• Work instructions: Pick out and copy every line in the material below that contains the string "sidebar". Case counts.

• The records:

--- START ---

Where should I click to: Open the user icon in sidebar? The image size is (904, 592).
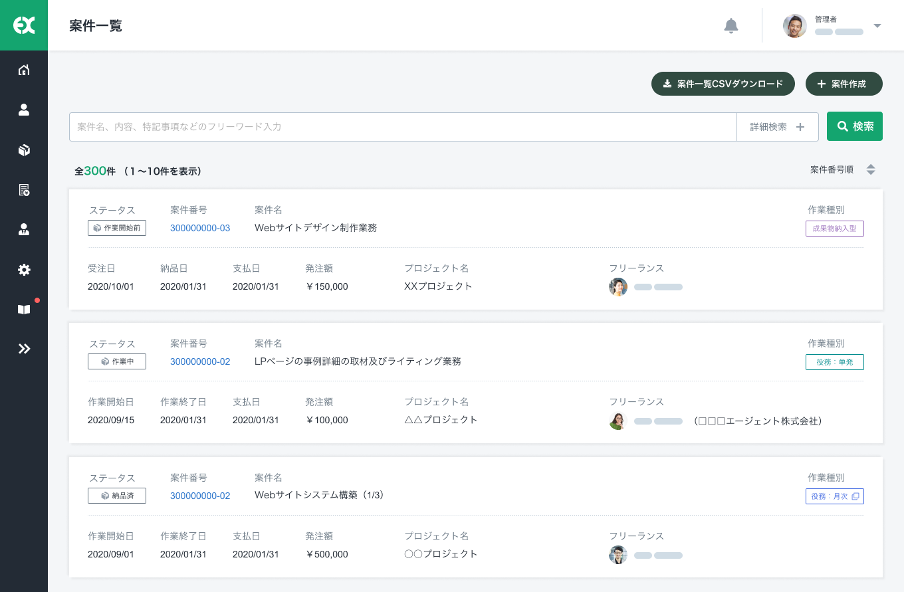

--- END ---
--- START ---

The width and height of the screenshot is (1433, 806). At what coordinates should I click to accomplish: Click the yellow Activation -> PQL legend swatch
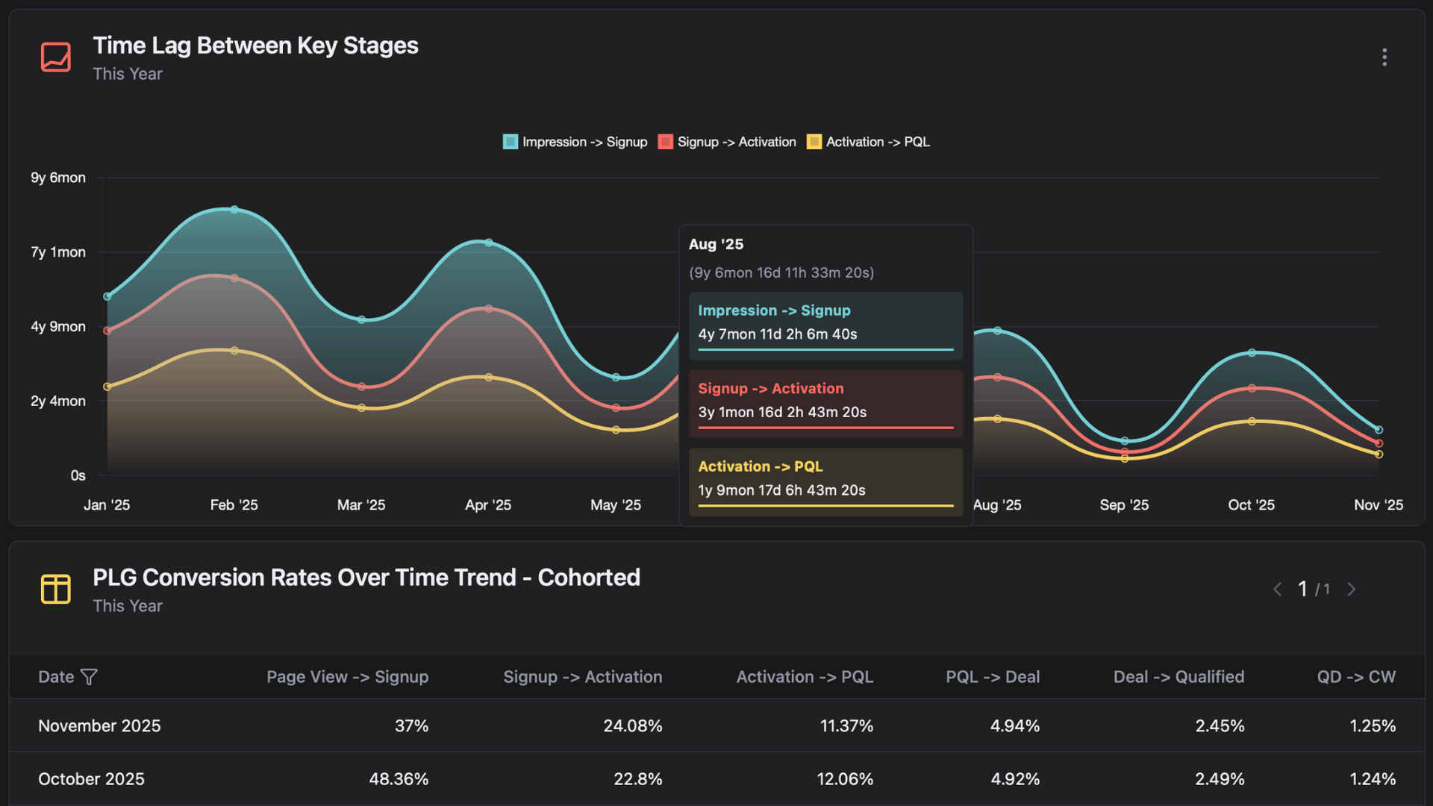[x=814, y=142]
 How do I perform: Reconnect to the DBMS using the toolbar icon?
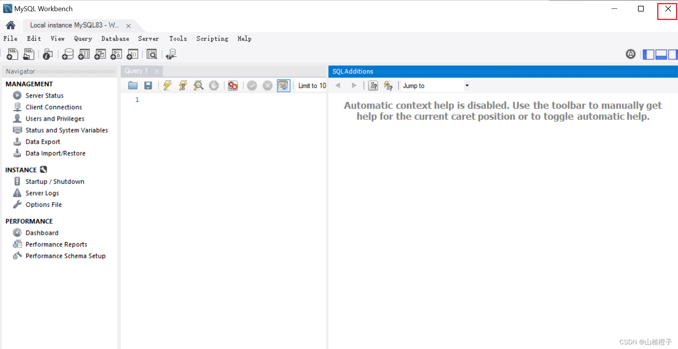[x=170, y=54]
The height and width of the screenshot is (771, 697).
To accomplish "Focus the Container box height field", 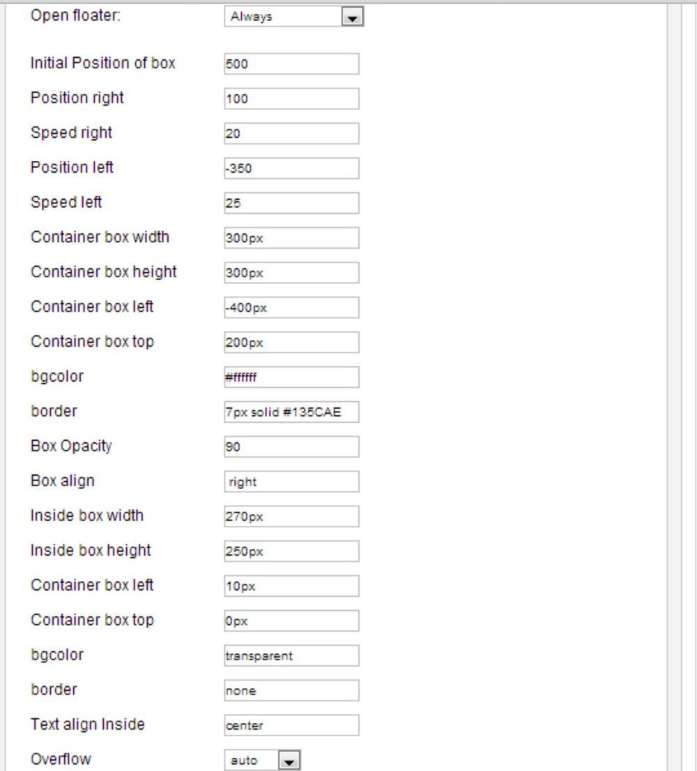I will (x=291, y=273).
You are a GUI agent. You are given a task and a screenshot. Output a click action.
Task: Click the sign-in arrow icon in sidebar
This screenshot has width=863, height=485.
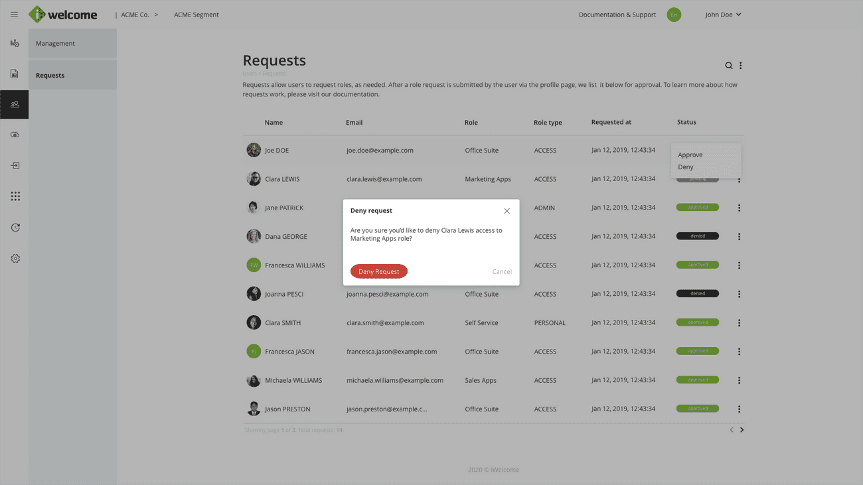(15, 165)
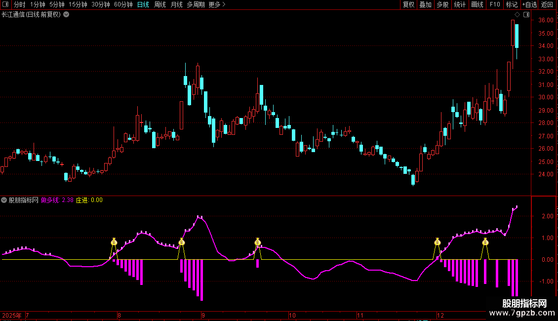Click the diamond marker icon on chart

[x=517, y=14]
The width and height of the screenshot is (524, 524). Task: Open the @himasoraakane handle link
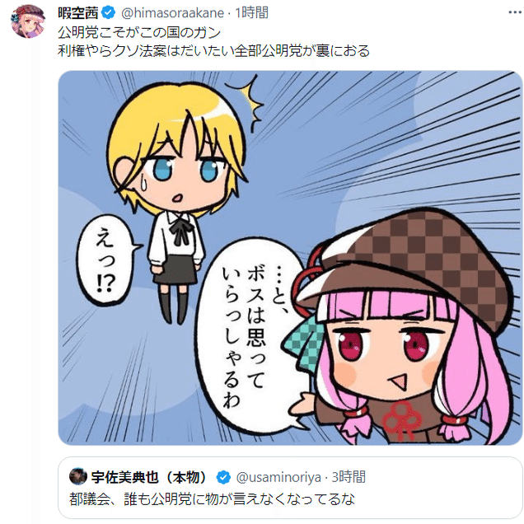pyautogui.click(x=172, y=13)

--- END ---
--- START ---

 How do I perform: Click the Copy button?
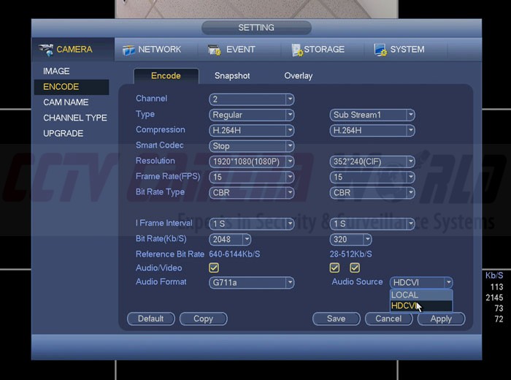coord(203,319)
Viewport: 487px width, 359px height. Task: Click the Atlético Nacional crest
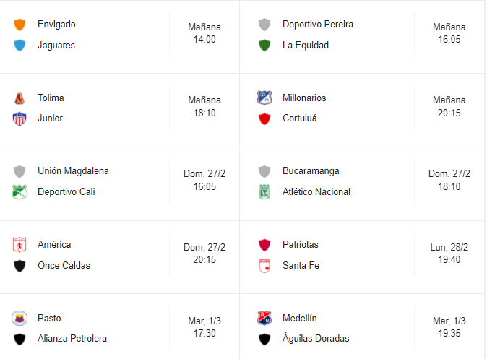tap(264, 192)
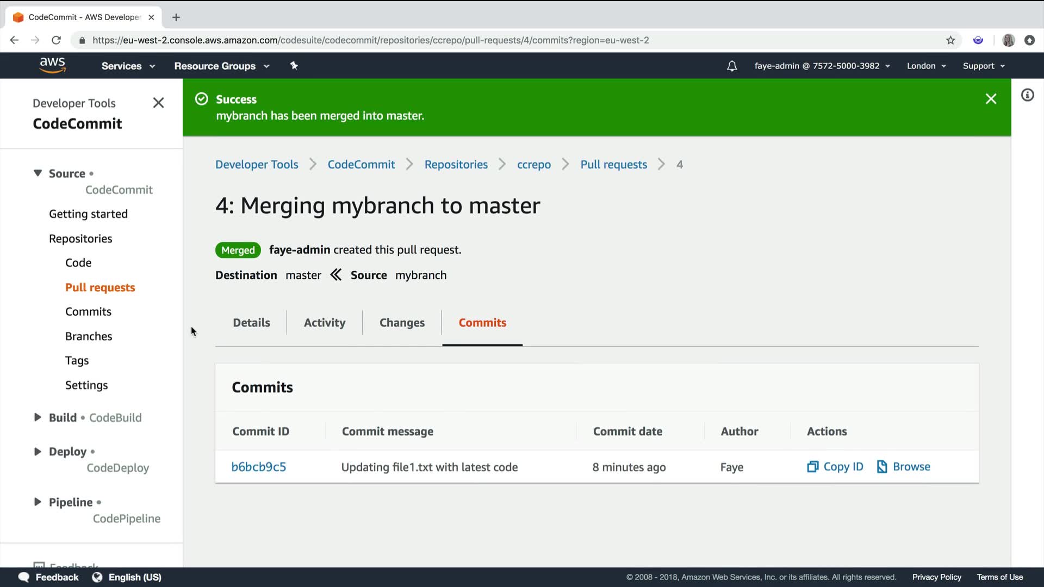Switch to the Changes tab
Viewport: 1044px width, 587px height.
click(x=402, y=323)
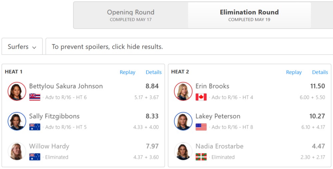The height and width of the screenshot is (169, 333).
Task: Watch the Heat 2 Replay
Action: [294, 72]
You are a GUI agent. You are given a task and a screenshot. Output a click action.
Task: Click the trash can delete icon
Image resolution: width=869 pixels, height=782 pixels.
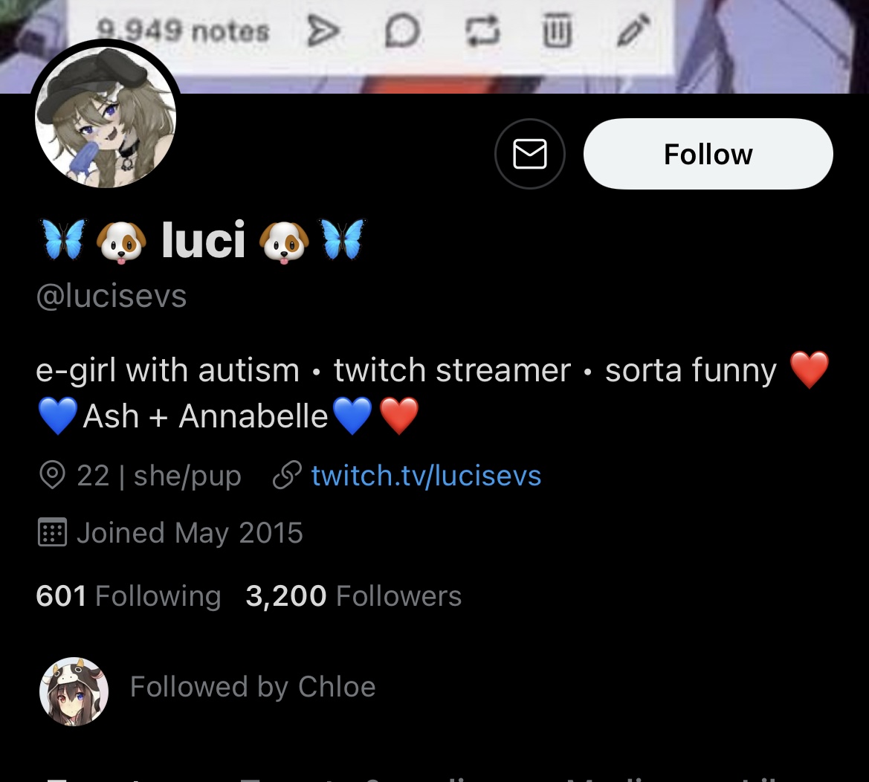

--- END ---

• Complete answer:
Where should I click to: Open the user icon in sidebar? The image size is (904, 592).
Task: Click the sign-in arrow icon in sidebar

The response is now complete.